The Bernanke Fed has interpreted its mandate for price stability as a call for a 2 percent inflation target. Fearing deflation, the tolerable lower bound for inflation at the Bernanke Fed has been about 0.6 percent, as the Fed initiated a $600 billion program in 2010 to combat deflation after the core consumer price index dropped to this low. In the name of spurring employment growth, the Bernanke Fed is willing to tolerate inflation as high as 2.5 percent, a position articulated in the FOMC’s December 2012 policy statement.
By and large, Bernanke has been successful in staying within these parameters. Headline inflation has averaged 2.3 percent since Bernanke took over, the second lowest average of any of the post-war Fed chairmen. But the Bernanke Fed is not as successful as its chairman thinks in correcting the inflation errors of the past.
Toward Zero Percent Inflation
Price stability has not always implied 2 percent annual inflation to the Fed’s board. In the 1950s and early 1960s, the goal of the Fed was literally price stability – zero percent inflation. By this measure, the most successful Fed chairman is William McChesney Martin. From 1951 to 1970, Martin kept inflation around 2.2 percent, with periods of slightly higher or slightly lower inflation throughout. Martin inherited Korean War inflation near 10 percent, and he pursued disinflation until deflation took hold of the economy. Notably, real GDP growth during the period of Martin’s deflation averaged 2.8 percent. This number, in line with historical trends in US expansion, questions the conventional wisdom about the problems associated with deflation.

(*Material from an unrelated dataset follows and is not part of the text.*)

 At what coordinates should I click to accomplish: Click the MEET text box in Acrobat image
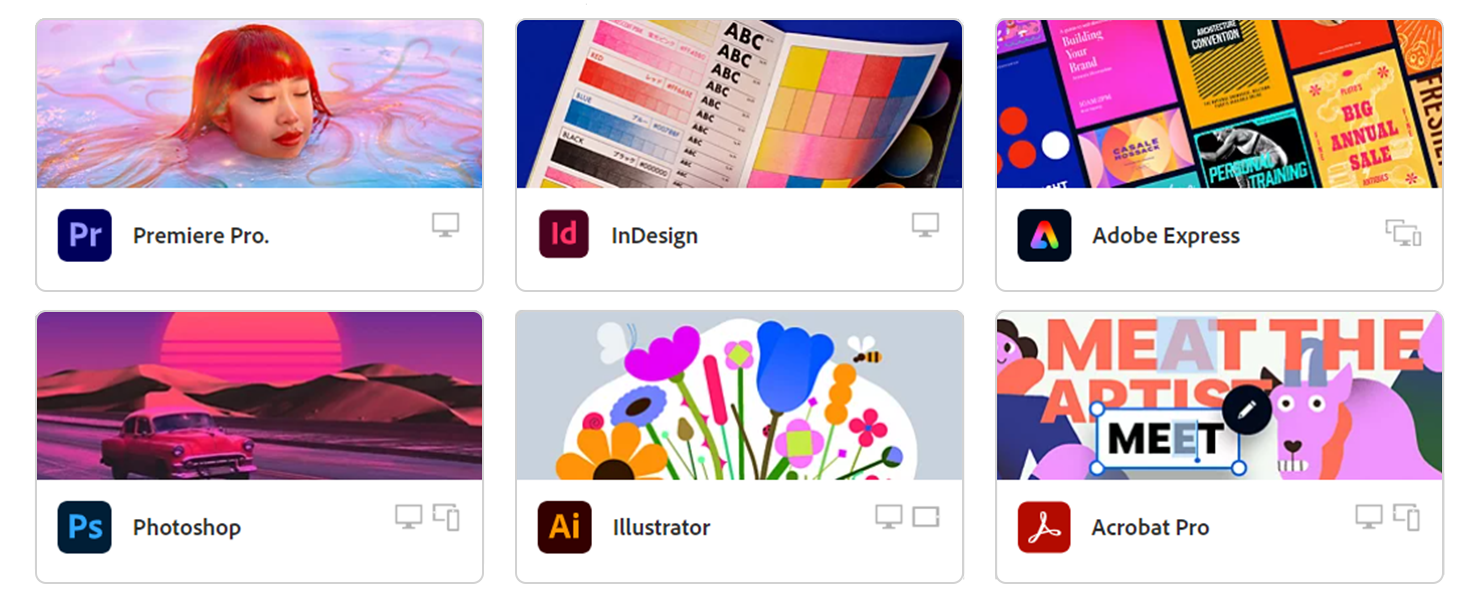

The post-Martin era from the late 1960s to the mid-1980s came to be known as the “Great Inflation” because the Fed failed to keep inflation in check. Fed Chairmen Arthur F. Burns and G. William Miller presided over average annual inflation rates of 6.5 percent and 9.0 percent respectively. This period of high inflation was a remarkable failure of monetary policy that resulted in the bankruptcy of the thrift industry, heavy taxation of the US capital stock, arbitrary redistribution of wealth, and the destruction of the Bretton Woods system of fixed exchange rates.
Throughout the 1970s, Fed minutes show debates about interest rates over the coming month or two, with virtually no discussion about the longer run implications of their decisions. The most striking statement comes in the February 1972 minutes, where one FOMC member says, “It had not been demonstrated that total or nonborrowed reserves had any strong or direct effects on the ultimate goals of the economy.” As Federal Reserve historian Allan Meltzer has pointed out, this statement shows the Fed saw no clear link between money and prices or economic activity. This is a strange position for a central banker to hold, and one of the principal reasons the Fed was unable to contain inflation during this time.